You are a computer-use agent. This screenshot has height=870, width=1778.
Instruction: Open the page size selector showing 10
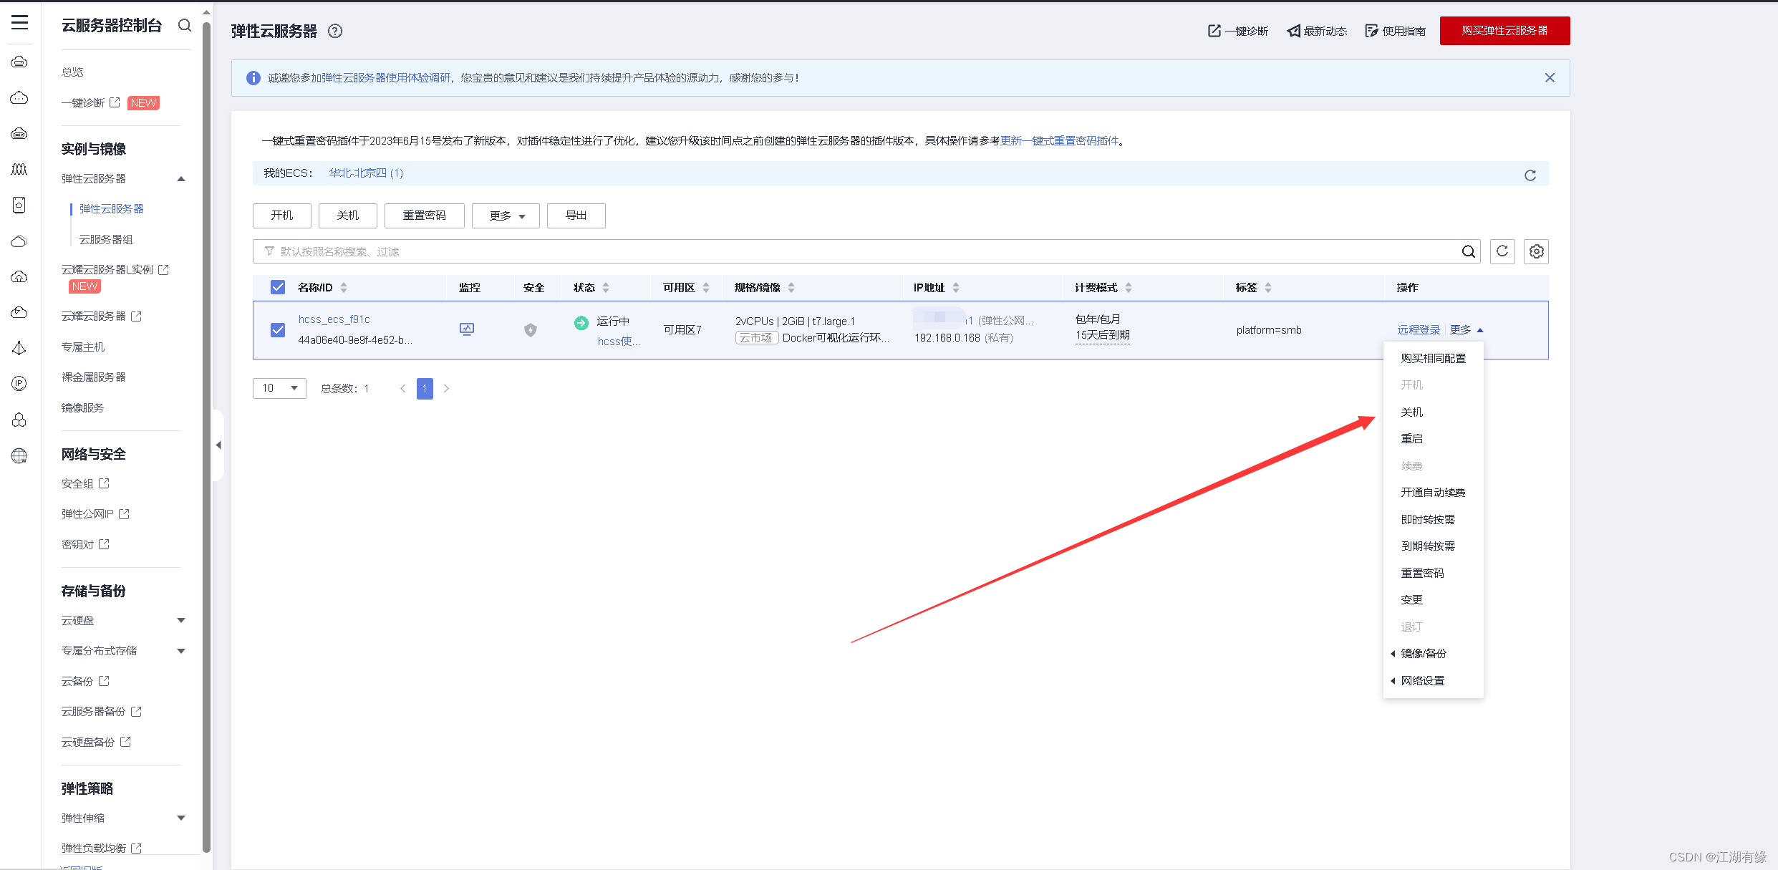coord(279,388)
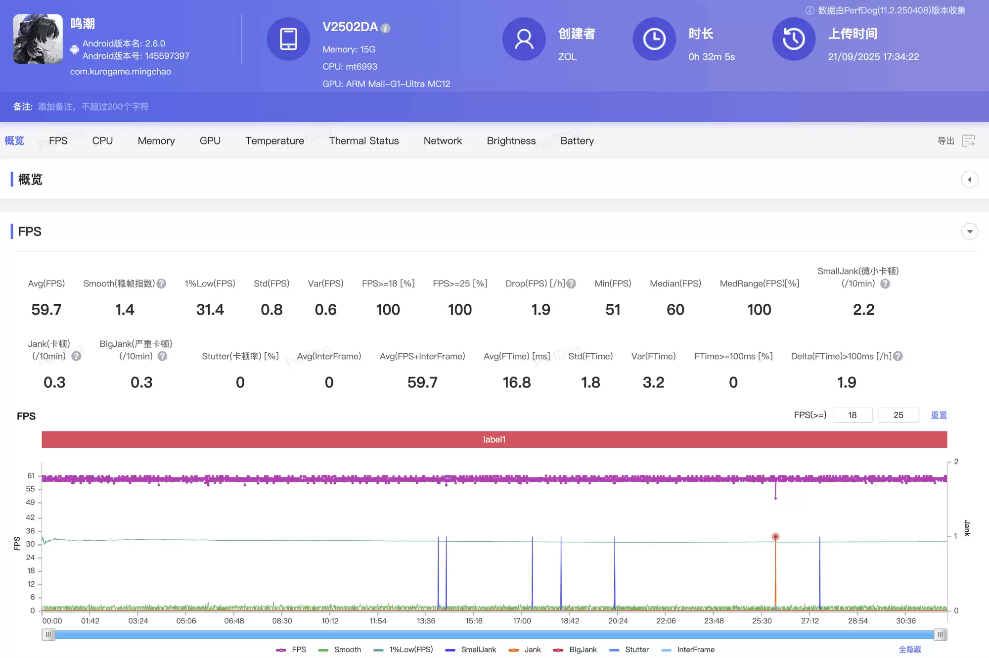This screenshot has height=658, width=989.
Task: Click help icon beside Drop(FPS) [/h]
Action: point(571,284)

☆ ☆ ☆ ☆

Task — An exact, word-for-word copy of the records is expected, with no pictures in it.

Output for this exercise —
You are a computer-use agent. This screenshot has height=870, width=1778.
Instruction: Open the page size selector showing 10
coord(279,388)
This screenshot has height=658, width=989.
Task: Click help icon beside Drop(FPS) [/h]
Action: point(571,284)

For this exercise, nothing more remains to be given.